=== Objetivo ===
Dê continuidade ao trecho sobre a ortografia mbya, começando logo após a última frase apresentada.

=== Trecho citado ===
>>>

A constatação de que as três versões do sistema ortográfico mbya das publicações de Dooley (1982; 1998; 2015) – compostas por uma série de informações técnicas indispensáveis para a compreensão da relação fundamental entre sons e grafemas – não se dirigem, sem alguma ressalva, ao leitor guarani, é exemplar no sentido de evidenciar o modo como, em certos casos, os conhecimentos linguísticos circulam nesse tipo de publicação. Se por um lado os jovens guarani “precisam ser ajudados” a “saber um pouco mais sobre sua língua” (Dooley, 1998, p. iii), por outro devem fazê-lo sem a apropriação da metalinguagem especifica para esse fim já que a versão disponibilizada para os jovens “não inclui informações técnicas, formas históricas, ou referências a obras científicas” (Dooley, 1998, p. iii). O material em questão parece não ter compromisso com políticas linguísticas que promovam projetos participativos, pelos quais os falantes sejam também protagonistas das pesquisas sobre suas línguas.

 

A DEMANDA POR UNIFICAÇÃO DA ORTOGRAFIA MBYA

Contudo, mesmo em um contexto em que as análises mais aprofundadas sobre a definição do seu sistema ortográfico estavam restritas a certas publicações de cunho acadêmico-científicas estranhas ao leitor guarani, é possível afirmar que as discussões sobre este tema avançaram sendo objeto de reflexão de professores mbya e nhandewa dos cinco estados (RS/SC/PR/RJ/ES), que participaram do Magistério Kuaa Mbo’e[12], assim como dos encontros para a consolidação do Protocolo Guarani[13]. Há época, nos primeiros anos do século XXI (2003/2004) esses professores[14] já identificavam tanto as dificuldades envolvendo o ensino e aprendizagem do sistema de escrita em sala de aula, quanto a deles próprios para dominaram este sistema. A outra questão que lhes chamava atenção envolvia a constatação da existência de diferentes grafias circulando como “escrita guarani”. De tal modo, no início dos anos 2000, essas questões já era tema de debate e também já motivavam os professores a discutirem uma proposta de unificação/uniformização ortográfica para as diferentes grafias em circulação. Contudo, não houve muitas oportunidades para que essa discussão prosperasse nesse período, e o que sucedeu, como já mencionado, foi que a proposta de uniformização dialetal do guarani falado no Sul e Sudeste, não se estabeleceu. O que se configura atualmente, é possivelmente a circulação de quatro diferentes sistemas ortográficos: do nhandewa (2000/2003), do ava-guarani (2008), do kaiowa (1930 (?)), e do mbya (1982/1998/2015).

<<<

=== Itens ===
>>>

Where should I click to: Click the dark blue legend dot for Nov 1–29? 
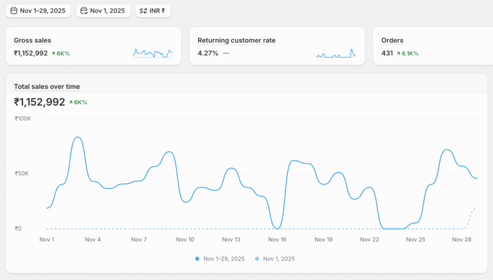197,259
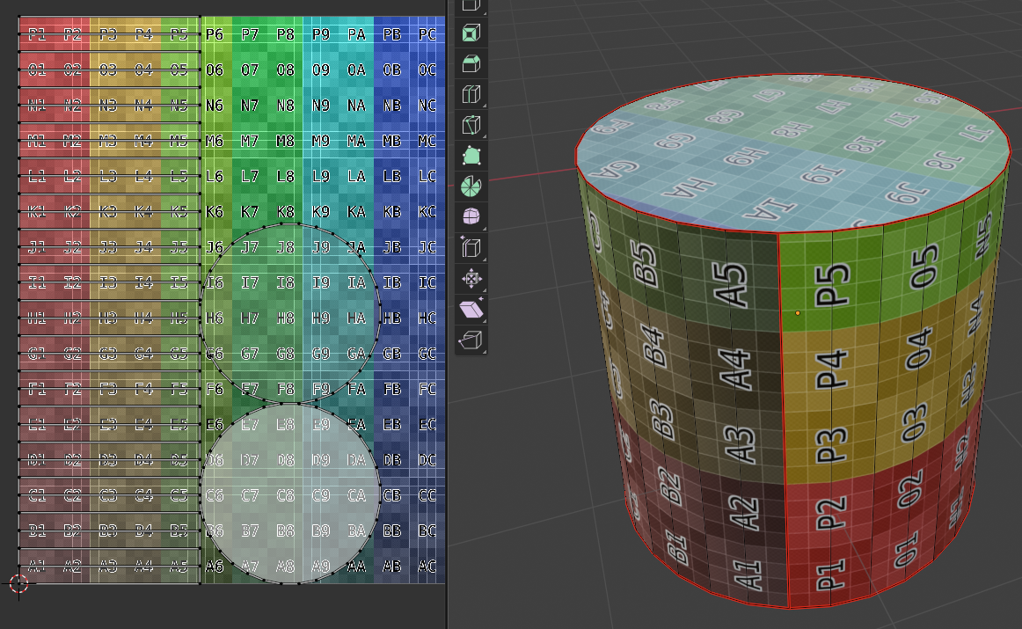Screen dimensions: 1022x629
Task: Click the filled lower circular UV island
Action: [290, 493]
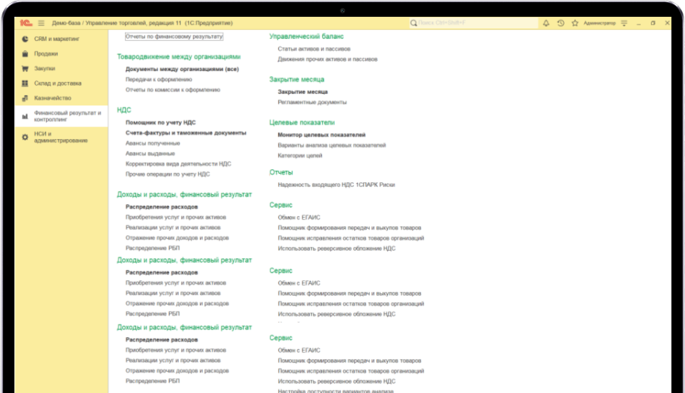Select Склад и доставка section
The height and width of the screenshot is (393, 685).
(x=58, y=83)
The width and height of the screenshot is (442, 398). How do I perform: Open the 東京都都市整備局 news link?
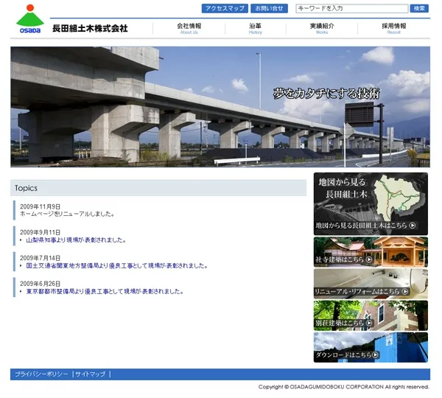pyautogui.click(x=104, y=291)

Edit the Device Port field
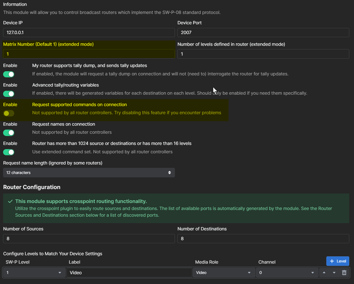[x=263, y=32]
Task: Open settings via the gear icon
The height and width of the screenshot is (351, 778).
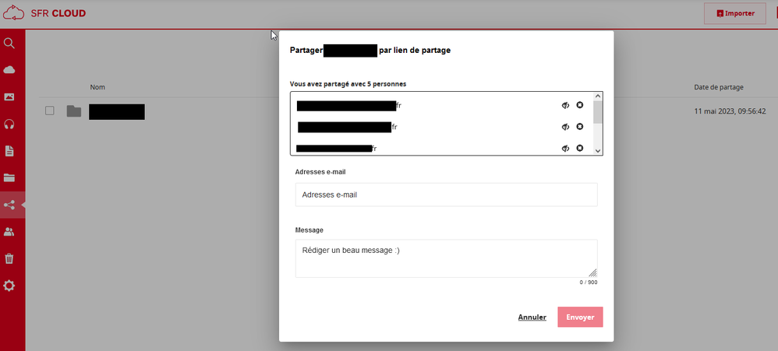Action: point(9,286)
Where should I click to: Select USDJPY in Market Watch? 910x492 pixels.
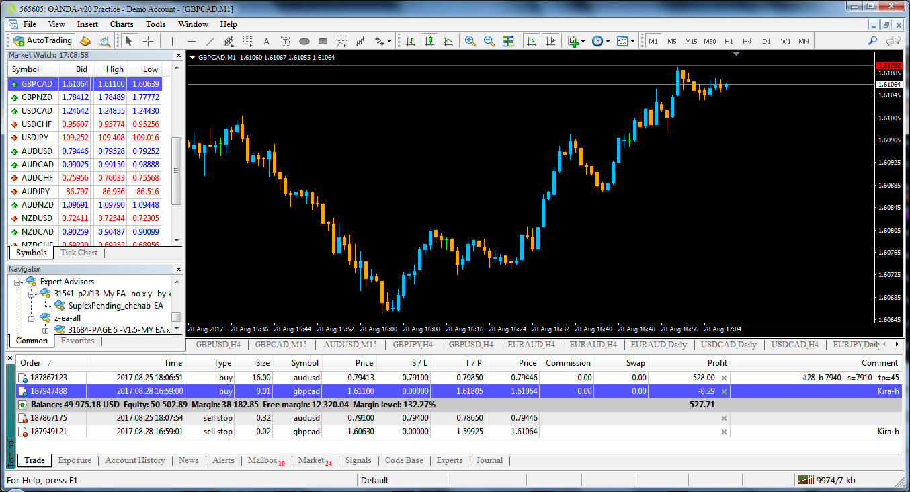point(36,138)
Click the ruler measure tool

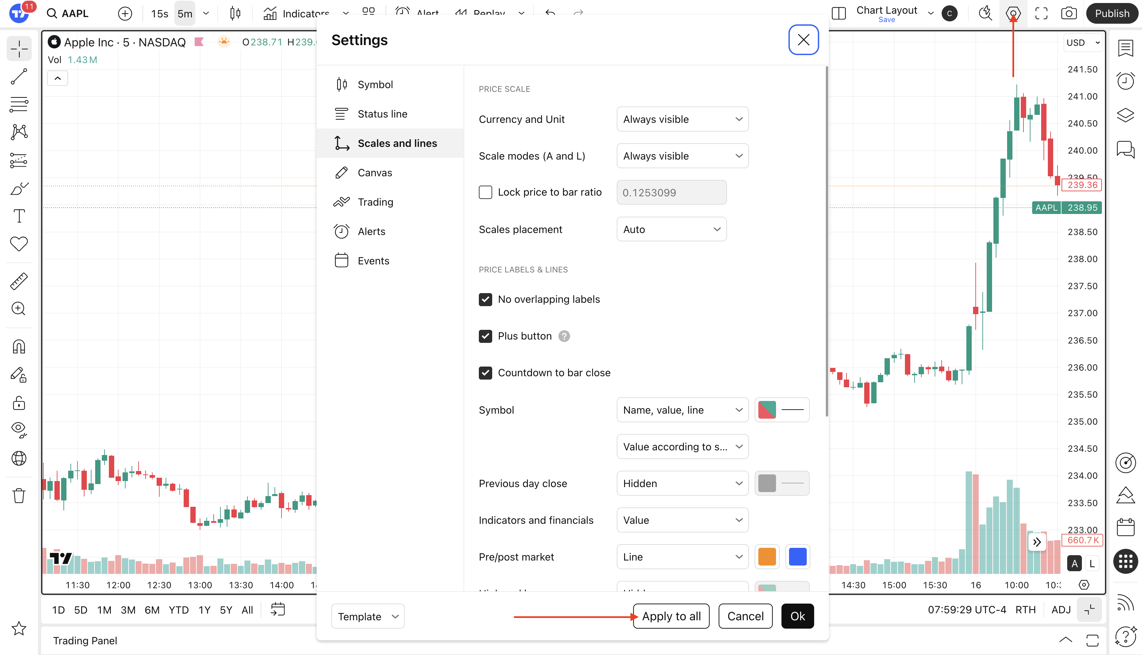[19, 281]
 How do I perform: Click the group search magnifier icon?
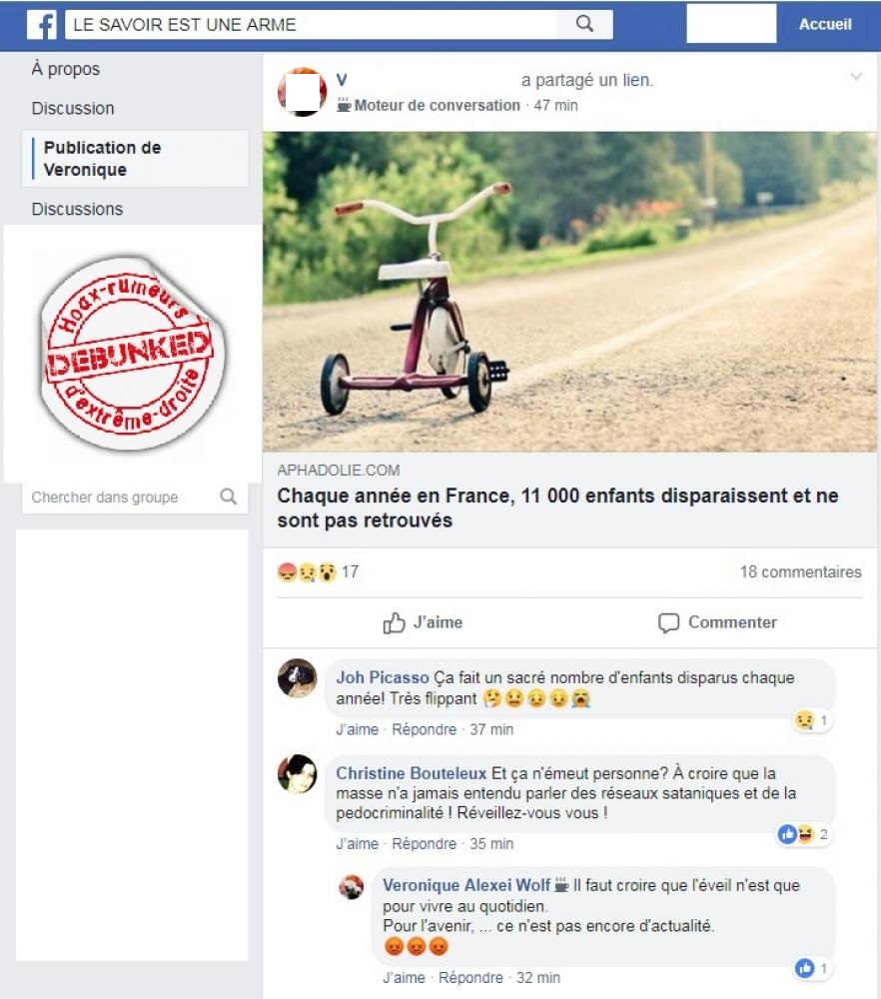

<<<

=== Resposta ===
O sistema ortográfico mbya – mesmo sendo considerado o primeiro a ser proposto para a língua guarani no Brasil e que, em determinado período, ganha certa legitimidade para representar uma proposta de uniformização dialetal – ainda se apresenta como uma ortografia em adaptação, por se consolidar. Essa situação é esperada se levarmos em consideração que o sistema tem somente 38 anos de uso e tem circulação bastante restrita. A questão em pauta envolvendo as “diferentes grafias” que circulam em textos de escritores mbya é mais um dos efeitos deste sistema em consolidação. Contudo, a ocorrências dessas divergências ortográficas são avaliadas como um problema, sobretudo, para professores mbya que percebem a gravidade de, ainda hoje, circularem grafias tais quais a da palavra “yynn” para guarani “água”, que compõe o nome de uma aldeia: Yynn Moroti Wera “Reflexo de água limpa”. De fato, a palavra “yynn” grafada desse modo, pode ser considerada completamente estranha para aqueles que minimante dominam a escrita mbya.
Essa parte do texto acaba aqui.